Audrey requires an electrocardiogram every three months to ensure her health remains on track.
“As a parent you think your child is doing well because she is growing taller and bigger and really thriving but you don’t know what is happening inside
your child’s heart. She is so vivacious and cheeky and you probably wouldn’t tell she had a heart condition if you didn’t know.
“People ask ‘Is she fixed?’ I wish! We say she’s beautifully repaired at the moment but there will be more surgeries in the future because her heart needs to grow with her.”
WHAT IS CONGENITAL HEART DISEASE?
Congenital heart disease is the biggest killer of babies under one year old with four lives lost across the country every week.

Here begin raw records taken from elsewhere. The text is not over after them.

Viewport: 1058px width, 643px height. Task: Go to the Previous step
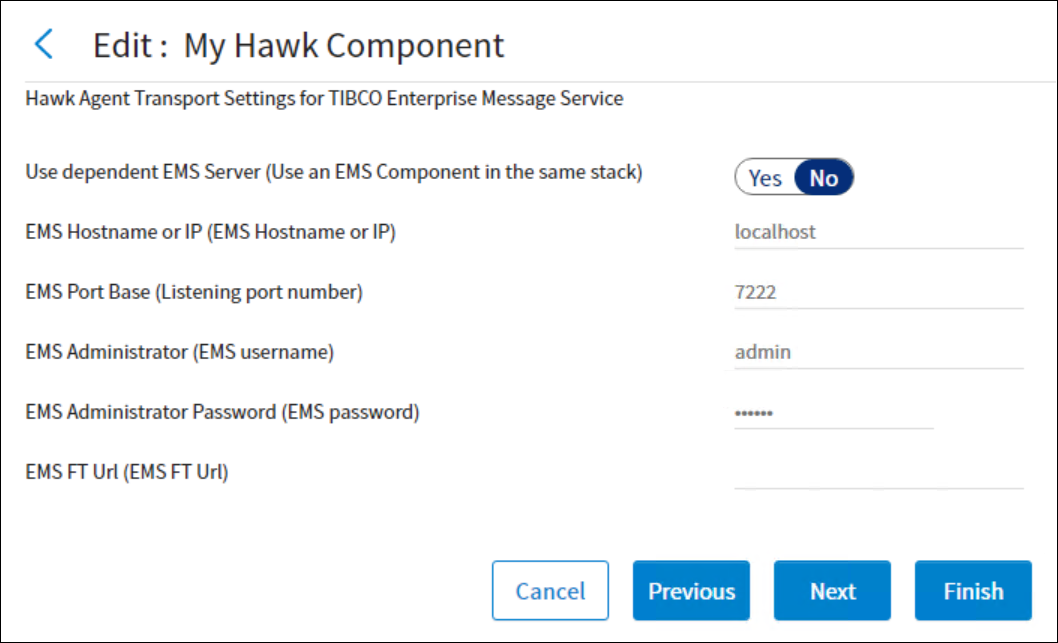tap(691, 591)
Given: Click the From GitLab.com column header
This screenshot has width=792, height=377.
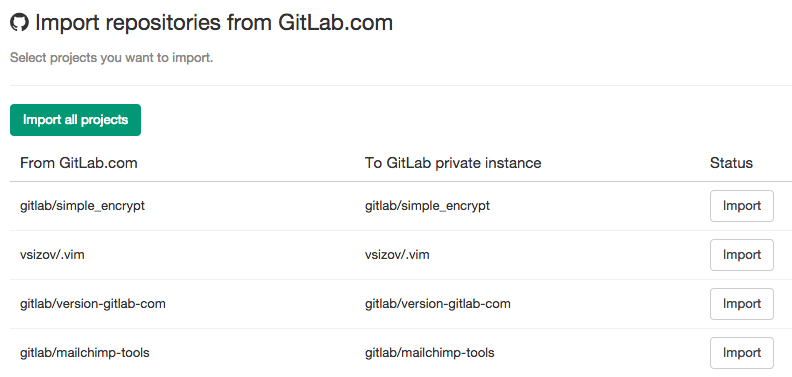Looking at the screenshot, I should coord(79,163).
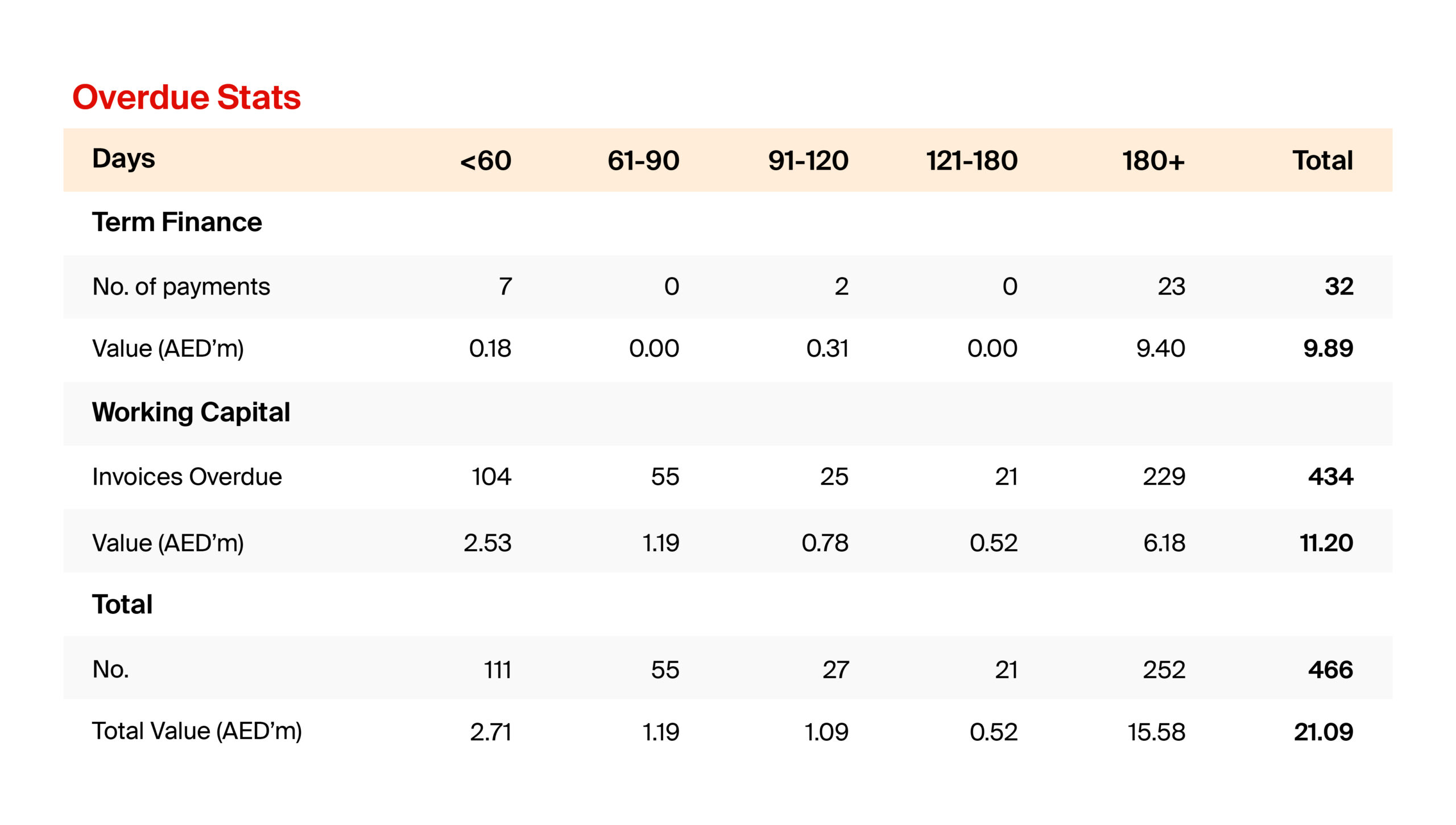
Task: Click the Total column header
Action: 1322,160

The sad statistic is provided by Dianna Crisp, the Digital Strategy and Marketing Manager of HeartKids, an organisation offering support to people with congenital or childhood-acquired heart disease from diagnosis through to adulthood.
“There are over 65,000 Australian babies, children and adults living with congenital heart defects and heart disease acquired during childhood,” Dianna says.
“Eight babies are born with CHD in Australia every day, that’s 1 every 3 hours. CHD does not discriminate, it can occur at any time even if there is no history of heart disease in the family.”
While there is no cure, Dianna says that due to advancements in medical technology and procedures more children are living into adulthood.
HeartKids has invested over $3 million worth of funds into a number of research projects and as part of the National Action Plan for Childhood Heart Disease, the Commonwealth Government is investing $18 million into six research projects targeting the prevention of neurodevelopmental and mental health complications, understanding the impact of prenatal and postnatal factors affecting the health of children born with CHD and their families, and exploring the role of exercise and increased activity in reducing the impact of CHD.
Dianna says the impact on those living with or caring for someone with CHD is immense.
“It can be a stressful and isolating experience for families as their world changes. Life can change so quickly and their dreams of parenthood can be very different from the reality of what happens. Having to learn medical jargon and having very different milestones for their children becomes the norm.
“It is not the same for every family, however the financial and psychological demands of caring for people with CHD can affect family systems greatly. Many suffer from PTSD, anxiety, depression, financial hardships and even marriage breakdowns.
“Depending on their condition, those with CHD may not be able to take part in physical activities and peer-to-peer activities like school camps.”
HeartKids offer peer to peer non- clinical support and also assists by providing emergency care bags, food parcels, some financial assistance and specific medical equipment when required.
“We connect families together so they feel less alone in their journey and provide information so they can better understand the journey ahead. In the acute phase of treatment, we want to smooth out the bumps in the road as much as possible, as the ride can be rough enough without all the usual day to day worries. It really is an emotional rollercoaster,” Dianna says.
“We have support coordinators in all major Children’s hospitals (COVID-19 permitting) and provide in-community support especially when families arrive home from hospital and effectively are on their own.”
HeartKids organises a fundraiser in February to coincide with Valentines Day, encouraging people to donate or sell bracelets to help fund its assistance programmes which include a support help line – 1800 432 785.